Cremated Remains of NASA Astronaut Recovered After Failed Rocket Launch

Cremated Remains of NASA Astronaut Recovered After Failed Rocket Launch

More than 100 capsules containing cremated human remains have been recovered after a rocket carrying the ashes for a space memorial service exploded over the New Mexico desert.

Up Aerospace launched its suborbital rocket on Monday at 12:45 p.m. ET from Spaceport America. The rocket was carrying over a dozen student experiment payloads for NASA, as well as the cremated remains of a late NASA astronaut and a chemist, among others, whose families had sent them off for a suborbital memorial service. About three seconds after liftoff, however, the rocket suffered a fatal anomaly that caused it to blow up.

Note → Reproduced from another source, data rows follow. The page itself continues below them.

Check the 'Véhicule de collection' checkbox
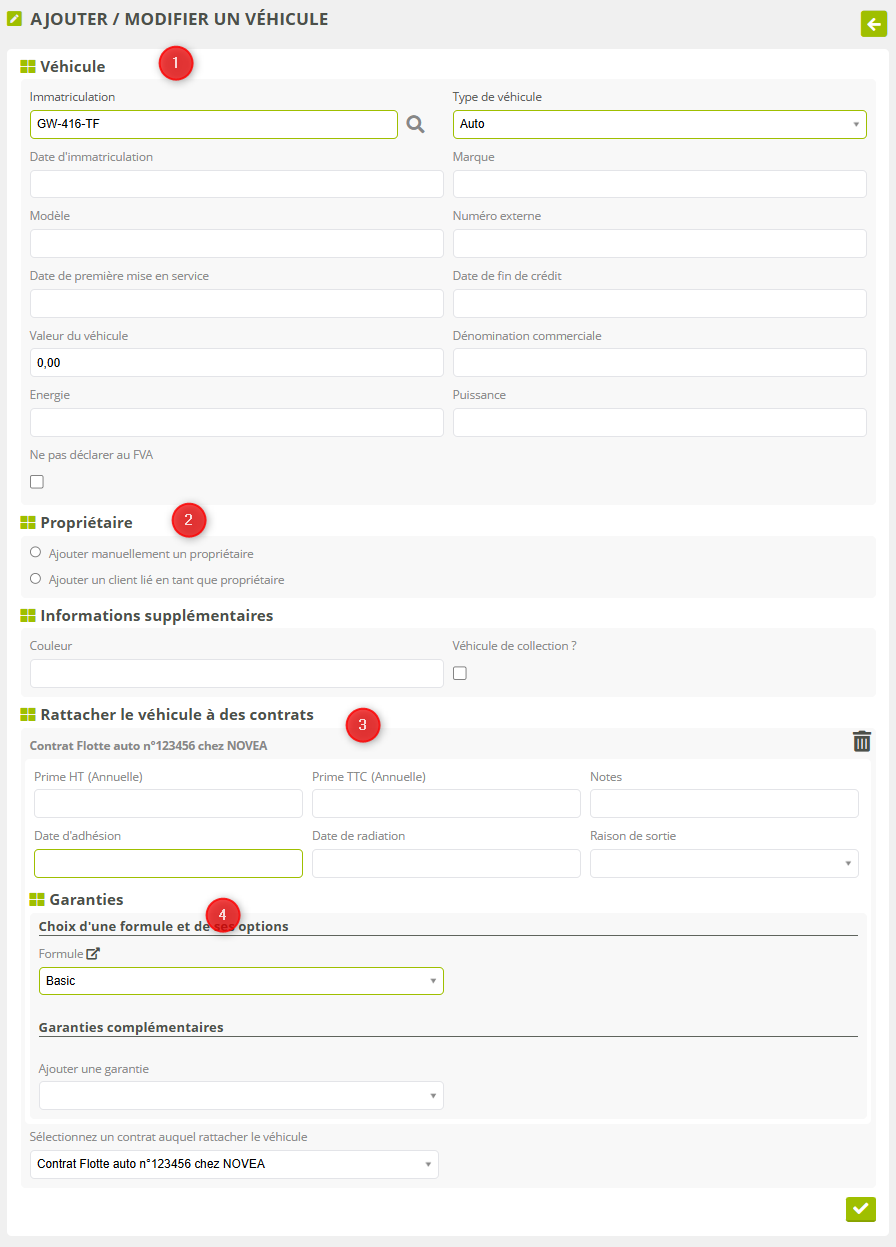896x1247 pixels. 460,673
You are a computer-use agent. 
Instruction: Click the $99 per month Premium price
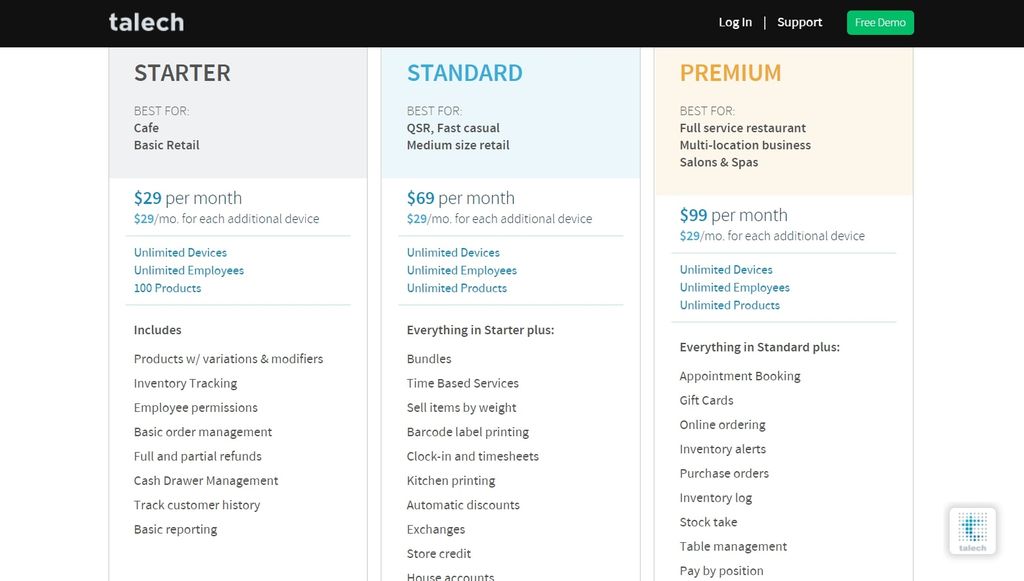coord(733,215)
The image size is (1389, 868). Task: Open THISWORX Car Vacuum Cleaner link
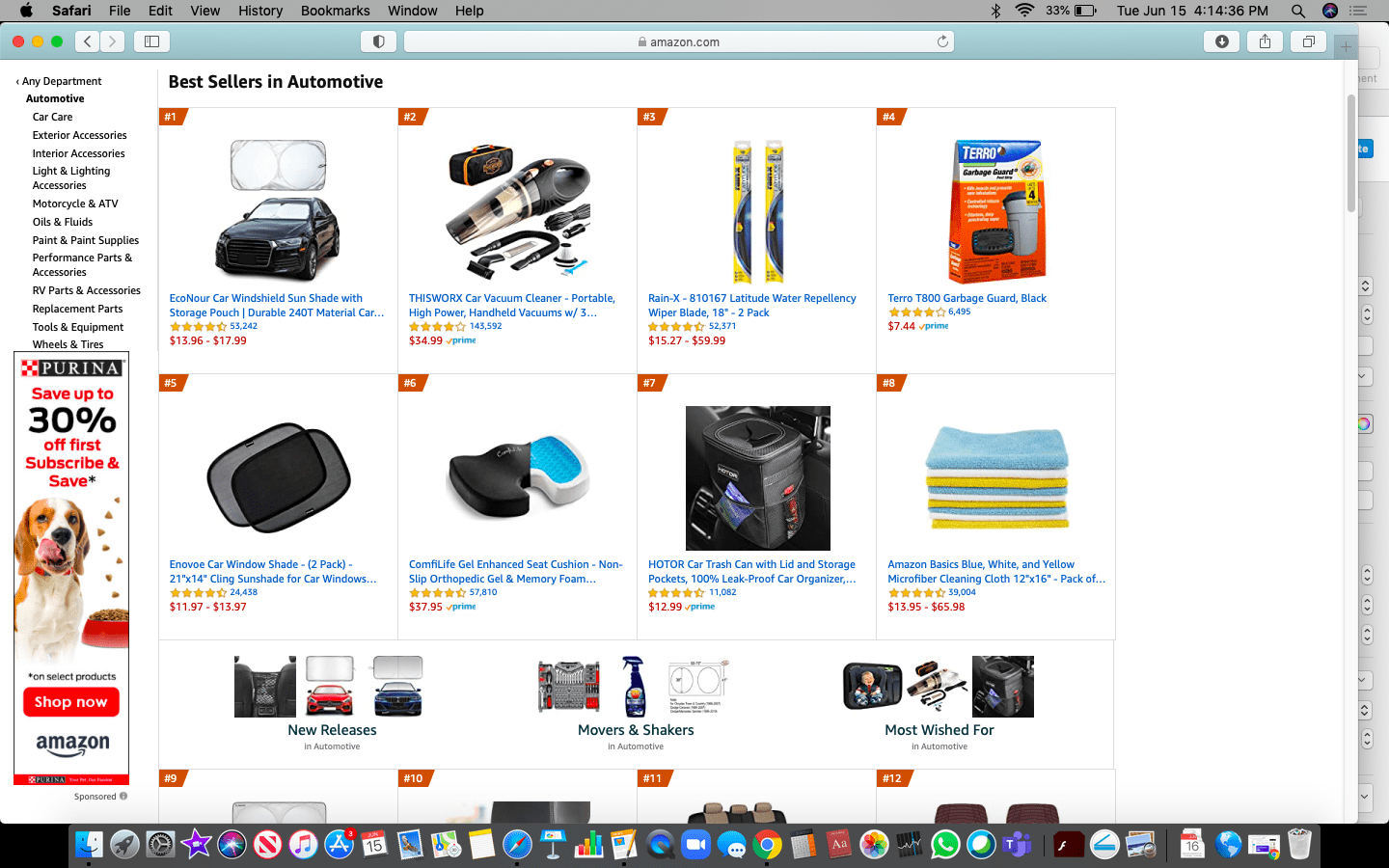[x=511, y=305]
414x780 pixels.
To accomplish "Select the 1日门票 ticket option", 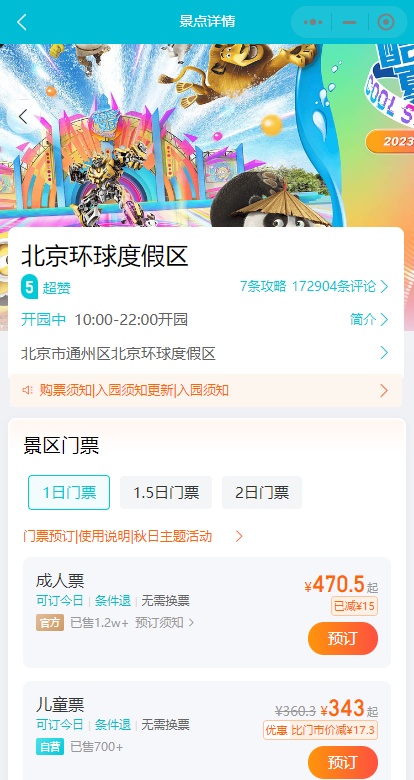I will click(x=69, y=492).
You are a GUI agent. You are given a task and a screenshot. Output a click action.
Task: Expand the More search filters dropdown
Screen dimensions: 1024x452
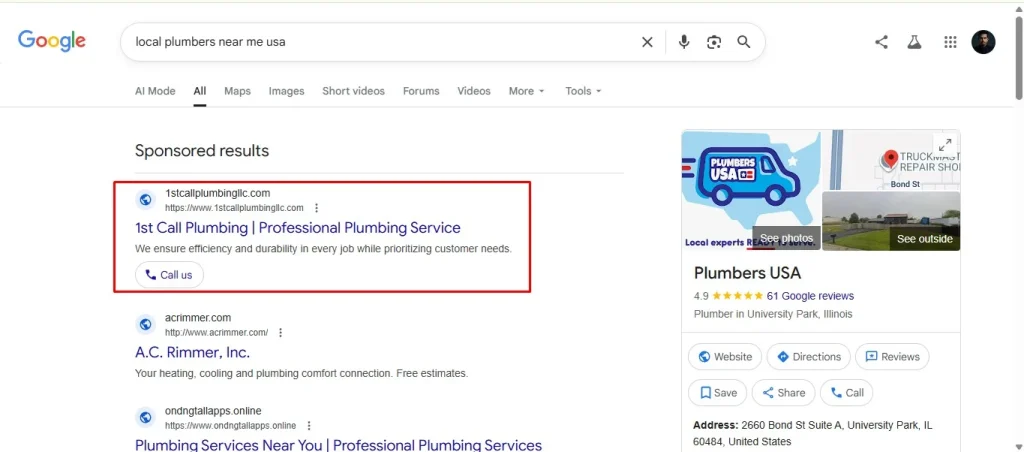tap(526, 91)
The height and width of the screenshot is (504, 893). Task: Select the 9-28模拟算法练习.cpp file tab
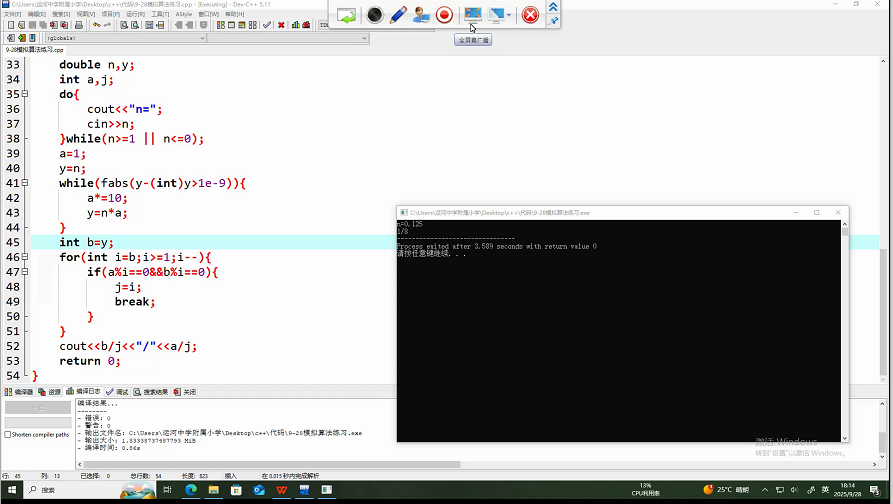click(35, 49)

Incredibly, the cremated ashes survived the explosion and have been recovered, according to space memorial service Celestis. “All 120 flight capsules are safely in the hands of launch personnel and will be returned to us awaiting our next flight,” Charles Chafer, Celestis co-founder and CEO, explained in an emailed statement. “While the rocket was destroyed in flight, the care and professionalism of our launch service provider — Up Aerospace — ensured that the Celestis payload was unharmed and will be able to be relaunched.”

The Texas-based company, which specialises in launching human remains to space, designs its missions to ensure there’s a decent chance of recovering the payloads should the rocket fail to reach space, according to Chafer.

Celestis’s Aurora Flight mission included the cremated remains of NASA astronaut Philip K. Chapman, who died in April 2021, as well as chemist Louise Ann O’Deen. The recovered payloads will get to fly again on board the company’s next mission, Perseverance Flight, which will be scheduled to take place “as soon as UP and Spaceport America complete their investigation and any required fixes are implemented,” Chafer said.

The rocket was also packed with 13 payloads from NASA’s TechRise Student Challenge — a series of science and technology experiments created by students from the sixth to 12th grades. But NASA is not looking to recover its payload, and is instead promising to launch other TechRise experiments in the future.

“Each of these TechRise student teams should be proud of their accomplishment in delivering an experiment for launch and we will be working on future opportunities for them to see their experiments in space,” Christopher Baker, program executive for the Flight Opportunities program at NASA’s Space Technology Mission Directorate, said in a statement.